Scan the records for the string "agent", then copy each line that has it.

> MATERIAL PROVIDED
---------------
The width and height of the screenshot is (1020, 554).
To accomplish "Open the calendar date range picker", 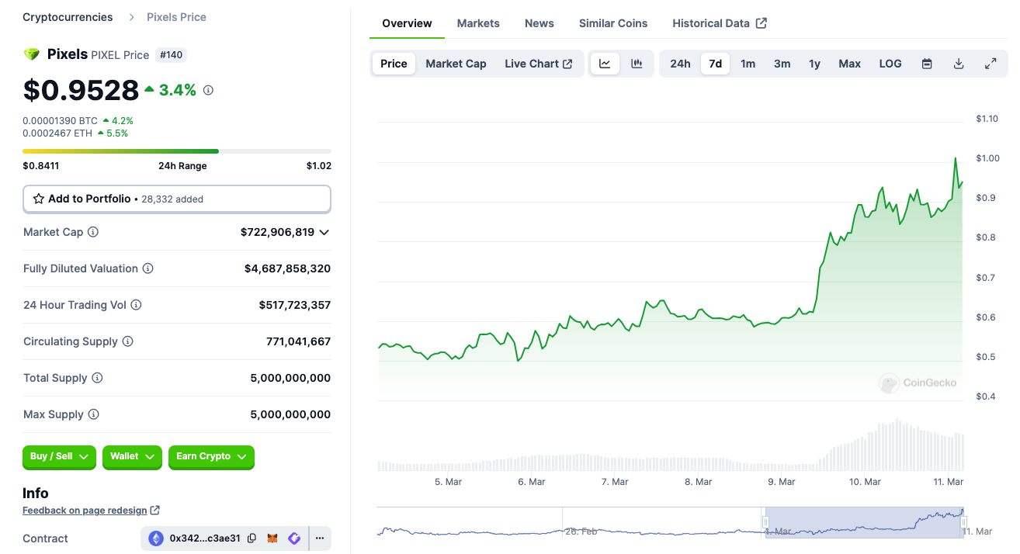I will point(927,64).
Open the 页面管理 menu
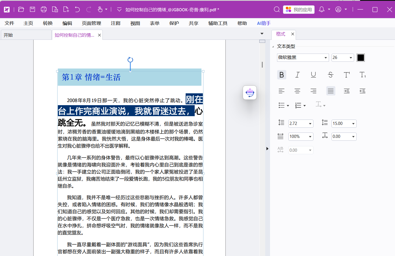This screenshot has height=256, width=395. (91, 23)
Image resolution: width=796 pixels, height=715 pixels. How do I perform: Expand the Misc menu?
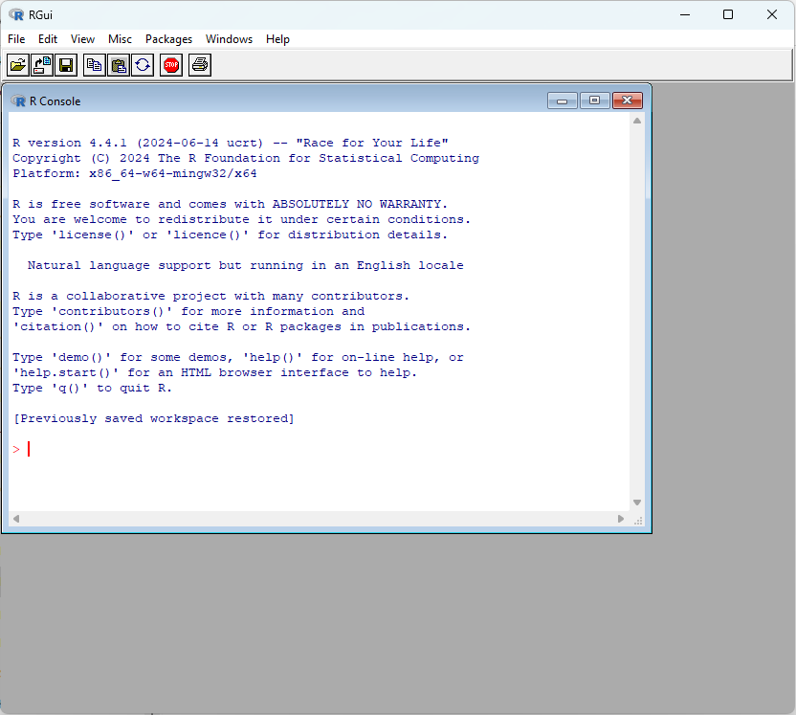pos(121,39)
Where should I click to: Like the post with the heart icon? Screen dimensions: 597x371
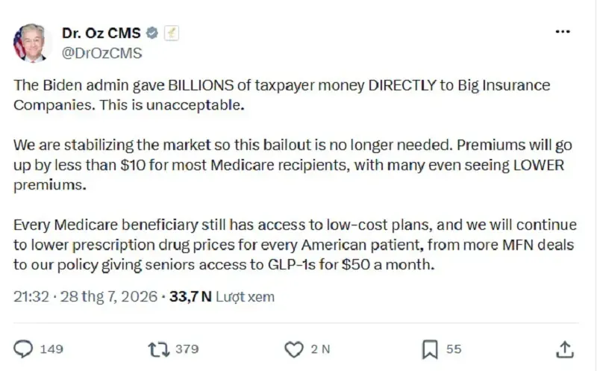(294, 349)
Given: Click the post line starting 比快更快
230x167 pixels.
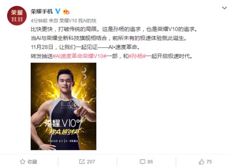Looking at the screenshot, I should point(114,29).
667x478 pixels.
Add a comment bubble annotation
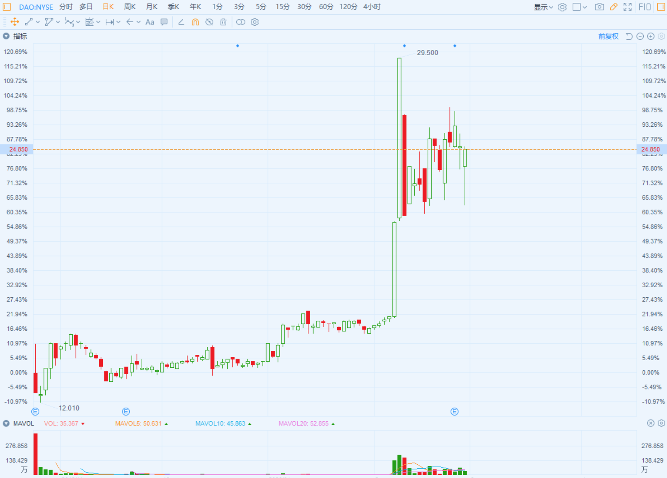coord(164,22)
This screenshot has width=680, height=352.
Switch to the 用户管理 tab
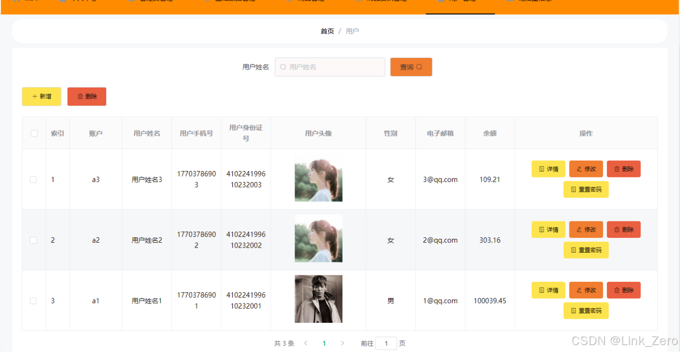pos(460,3)
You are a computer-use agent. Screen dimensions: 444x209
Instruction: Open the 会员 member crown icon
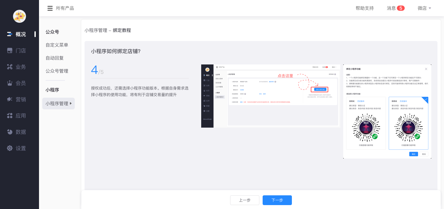(x=10, y=83)
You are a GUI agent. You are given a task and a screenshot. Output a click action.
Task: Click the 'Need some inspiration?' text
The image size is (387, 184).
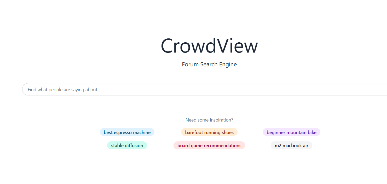click(209, 120)
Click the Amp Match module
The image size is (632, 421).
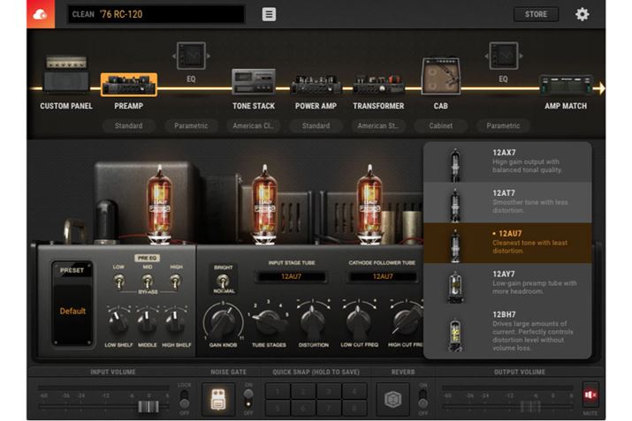coord(565,86)
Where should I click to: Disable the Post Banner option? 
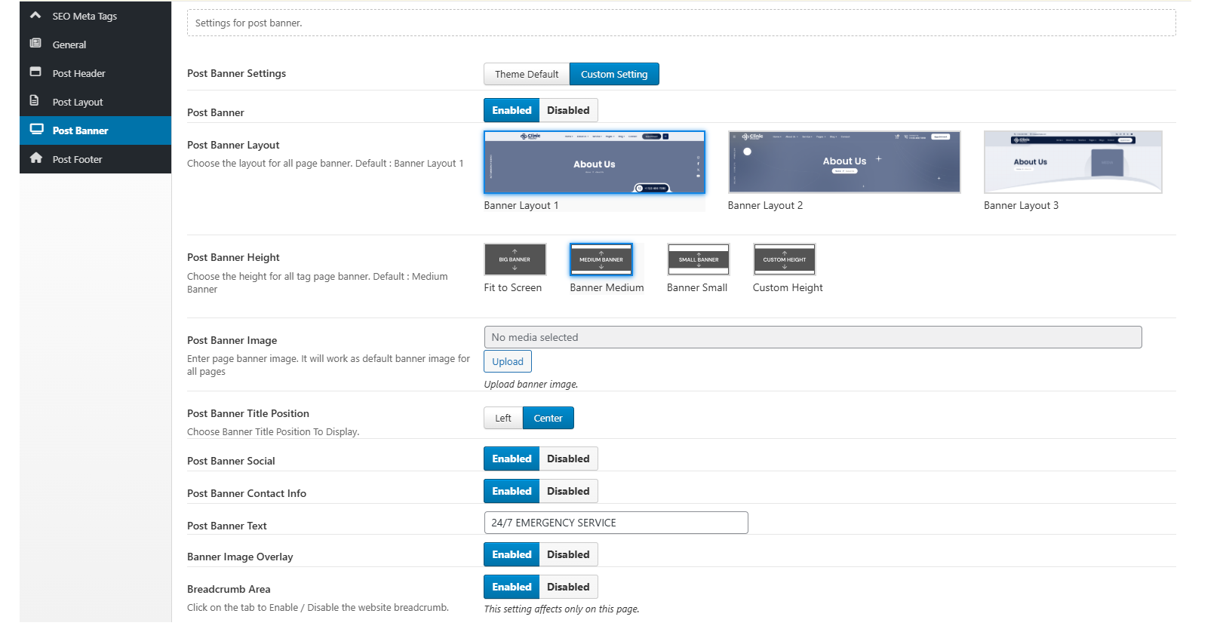click(568, 110)
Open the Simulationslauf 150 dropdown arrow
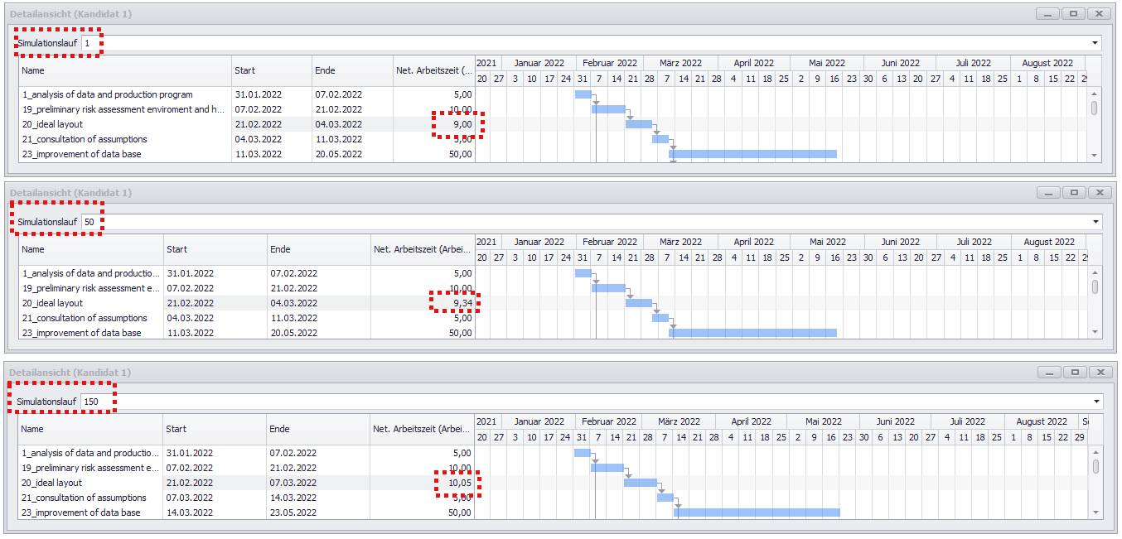 coord(1095,402)
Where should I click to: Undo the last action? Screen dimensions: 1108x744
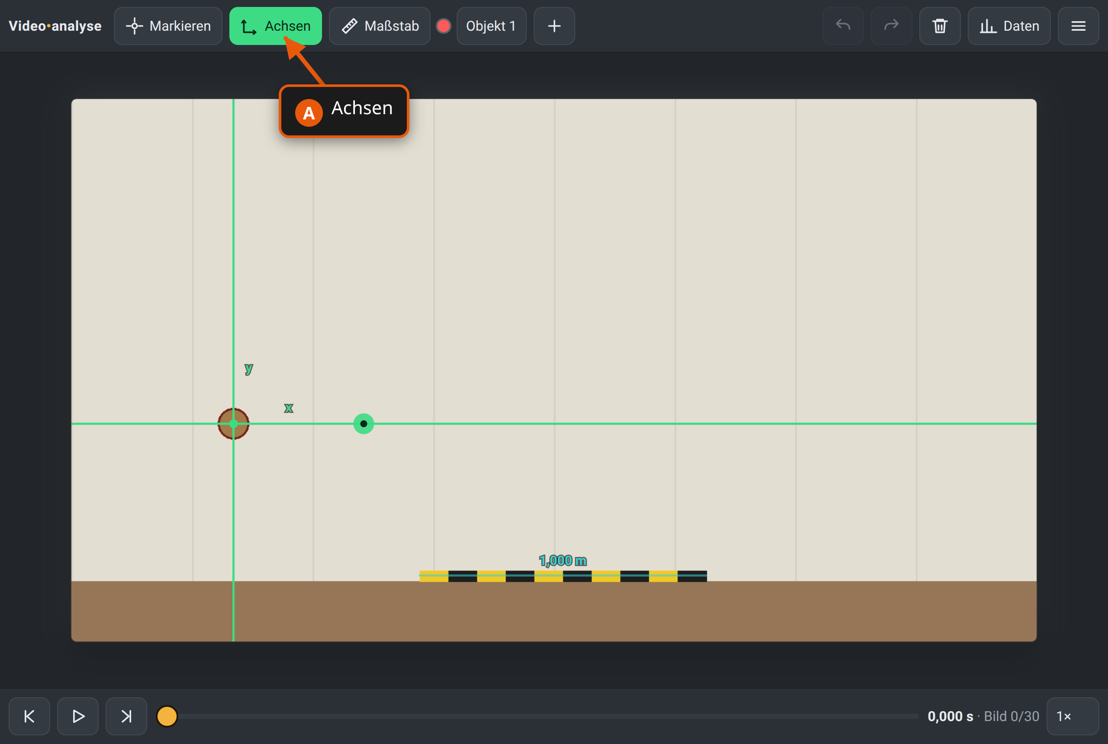coord(843,26)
---------------
> RESPONSE AREA
You are a computer-use agent. Screen dimensions: 444x209
You are a GUI agent. You are given a task and a screenshot. Output a click action.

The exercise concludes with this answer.